- TEXT PROVIDED -
□ □ □

By John Pickard

It was not unexpected for Keir Starmer to finally dump the pledge for a Labour government to spend £28bn a year on green investment. It is something that has been trailed in the press for weeks, besides which, the words ‘pledge’, ‘promise’ and ‘commitment’ have no meaning for the current Labour leadership.

It was at Labour conference in 2021, in her keynote speech, that Shadow Chancellor, Rachel Reeves, gave a pledge to spend £28bn every year into ‘growing a green economy’. By last Summer, this was already scaled back to investment that would rise to £28bn, but no sooner than 2027. In November last year, a senior Labour source told the BBC that “the level of investment previously promised might never be reached”. Finally, today, we have the coup de grace.

There is a profound irony in the fact that Starmer has finally killed off this plan, all that is left of the ‘Green New Deal’ bandied about in the Labour Party in the Corbyn years. Ironic, because various scientific agencies have announced that for the first time, there has been a global average temperature rise (above pre-industrial levels) of 1.5oC, which has persisted for a full calendar year. The cost of turning in the direction of a non-carbon economy may be high, but the cost of not doing so will be far greater in the longer term. Unfortunately, that is lost on the Labour leadership.

Right wing seeking a ‘bomb-proof’ manifesto

To sugar the pill, the Labour leadership is still offering a plan to insulate homes and implement other non-carbon policies. But given the disappearance of so many other policies, even the most modest ‘commitments’ are no longer credible.

The over-arching aim of the Labour leadership is to produce an election manifesto that is ‘bomb-proof’, that is, immune to criticism from the likes of the Sun, the Daily Mail and the Express. Not that this is a winning strategy: Labour’s manifesto could be a blank booklet (and more likely will be), and rags like these will still urge a vote for the Tories.

Labour’s retreat from any sort of radicalism is part of a deliberate policy to drive members away. The right wing of the party have never been comfortable with having any kind of mass membership and the size of the membership is for them still too high. Too many members means too much accountability for careerist MPs. So every time a new policy U-turn is announced – and this one will be no exception – a few thousand more good Party members give up in disgust and the right wing rub their hands.

The BBC’s graphic, showing the increase in the average global temperature, over pre-industrial averages. A rise of 1.5C has been sustained for a whole year for the first time.

But there is more to the retreat than that. The Labour leadership understands that British capitalism is in such dire straits that as long as they base their policies on the ‘market system’ – as they will – they will be obliged to carry out counter-reforms. Keir Starmer has complained about Rishi Sunak’s government “salting the ground”, by baking spending cuts into future government spending.

But Starmer and Reeves will do nothing to ‘unsalt’ the ground. They will faithfully abide by the swingeing spending cuts factored into future government spending by the Tories. As night follows day, it is inevitable that a Starmer administration will be one of counter-reforms and ‘Labour’ austerity. Running away from even the smallest spending commitments now comes from the realisation of what follows next.

□ □ □

- DATASET ENTRIES -
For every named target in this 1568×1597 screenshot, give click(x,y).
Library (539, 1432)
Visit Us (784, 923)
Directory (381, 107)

□ □ □

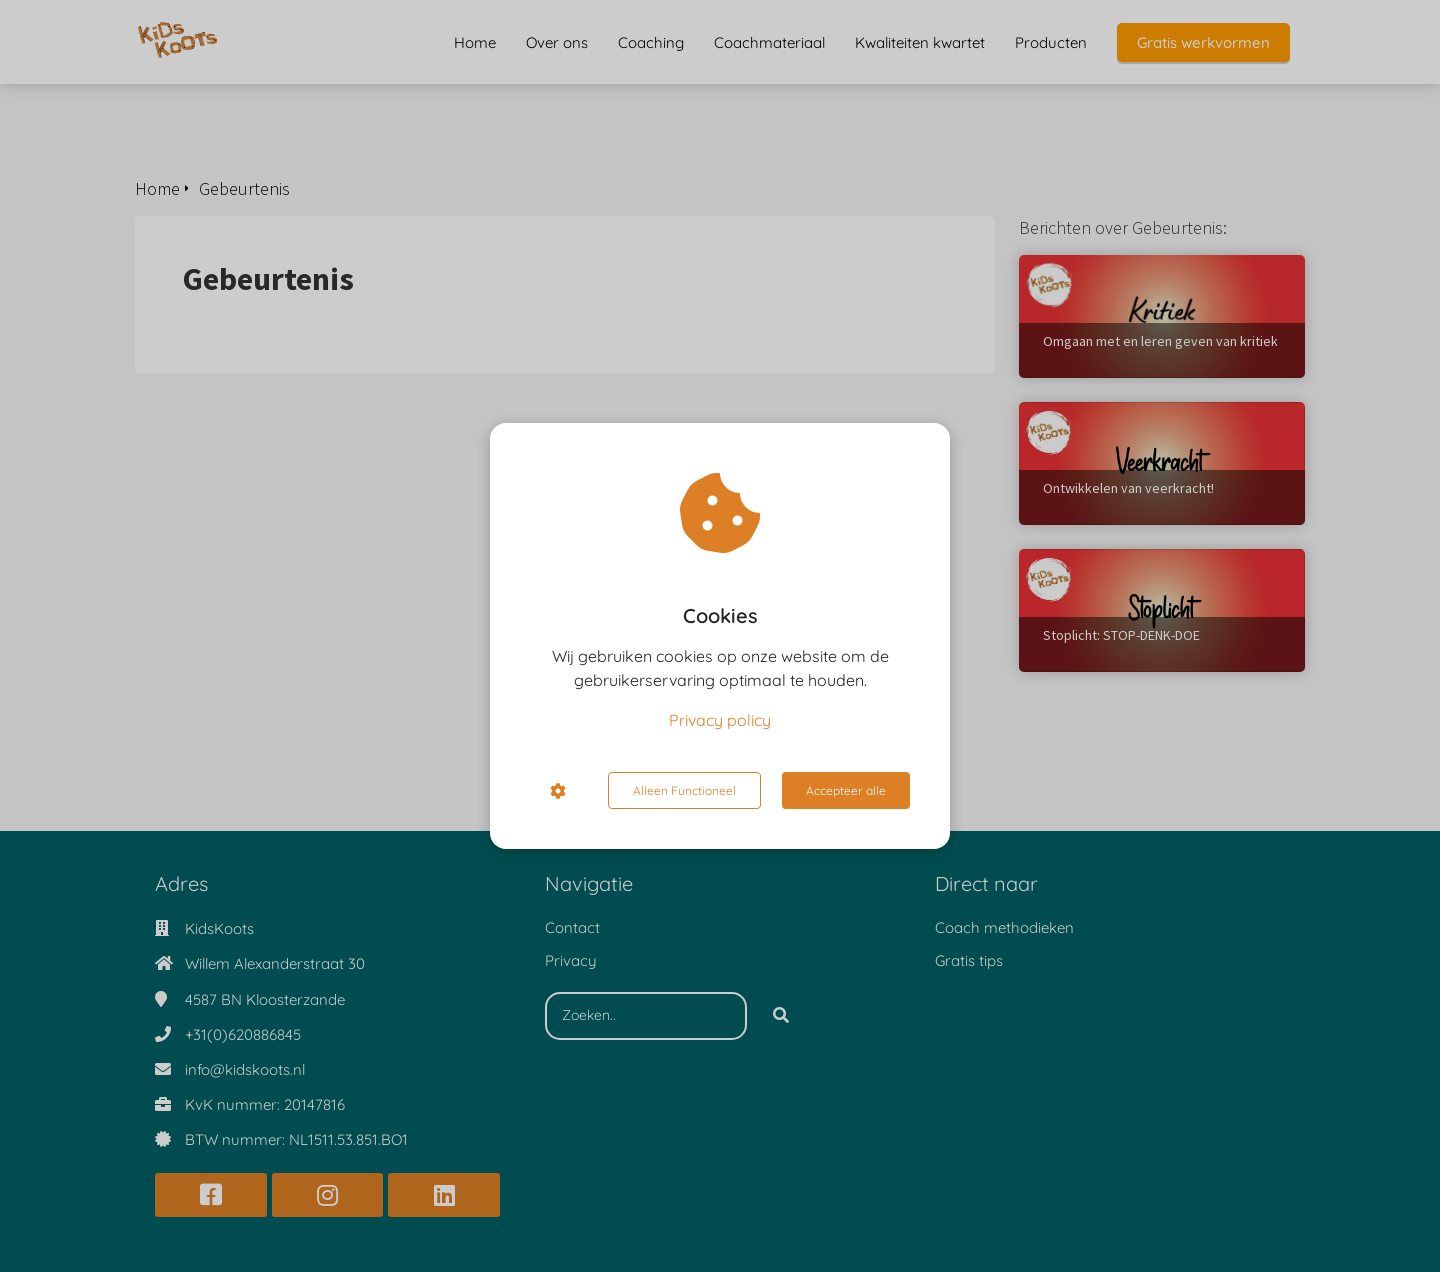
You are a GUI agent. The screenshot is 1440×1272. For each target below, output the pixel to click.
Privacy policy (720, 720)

□ □ □

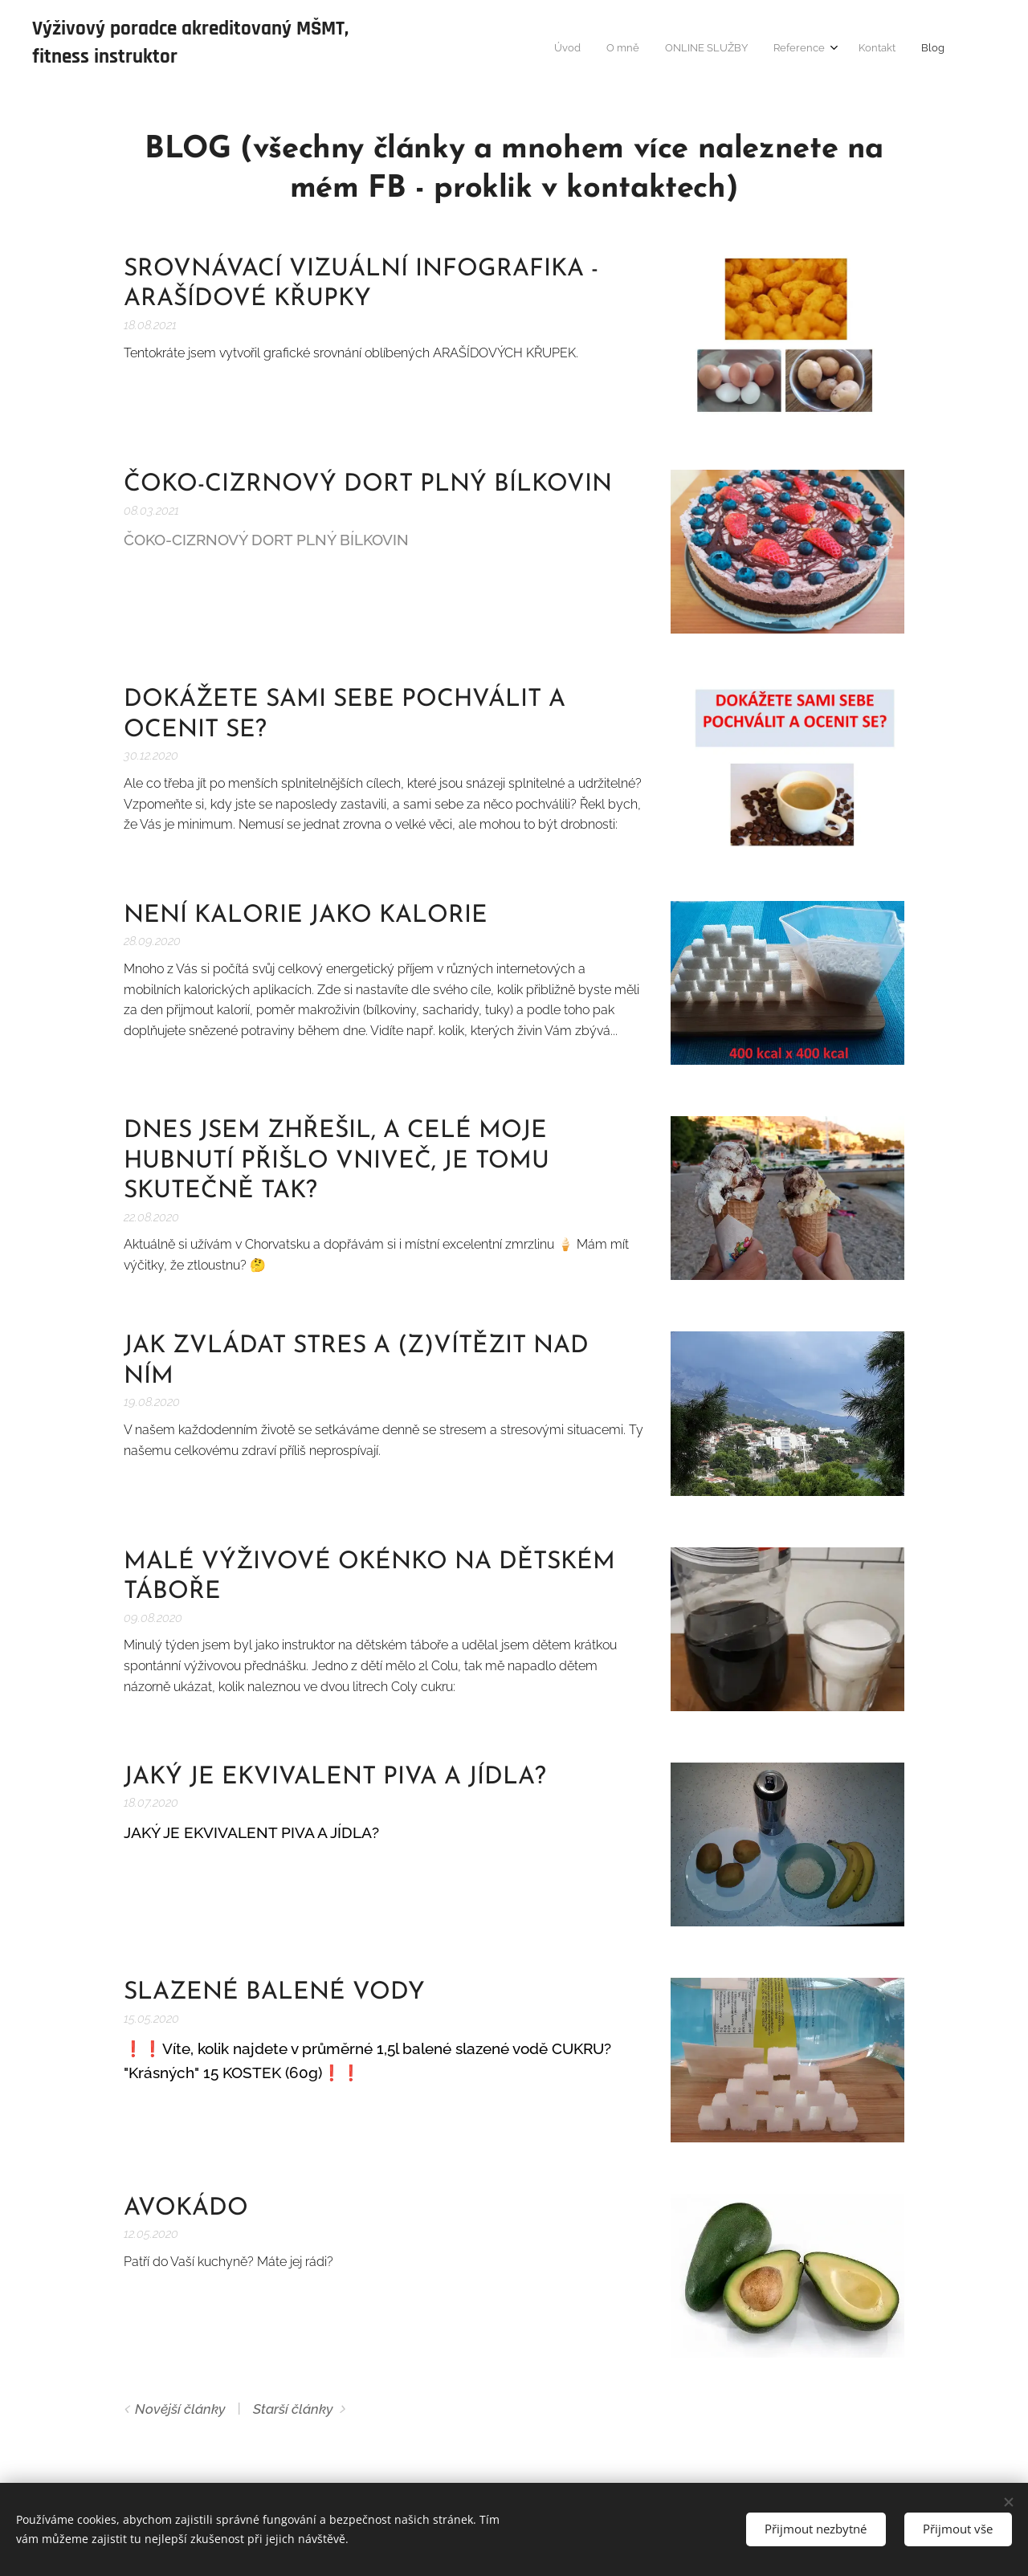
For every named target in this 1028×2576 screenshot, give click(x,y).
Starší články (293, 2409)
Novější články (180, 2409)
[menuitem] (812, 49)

□ □ □

- TASK TO CARRY OUT -
According to the article about Labour's green investment pledge, where and when did Rachel Reeves first pledge to spend £28bn every year on a green economy?

- COMPLETE RESPONSE -
She made the pledge in her keynote speech at Labour conference in 2021.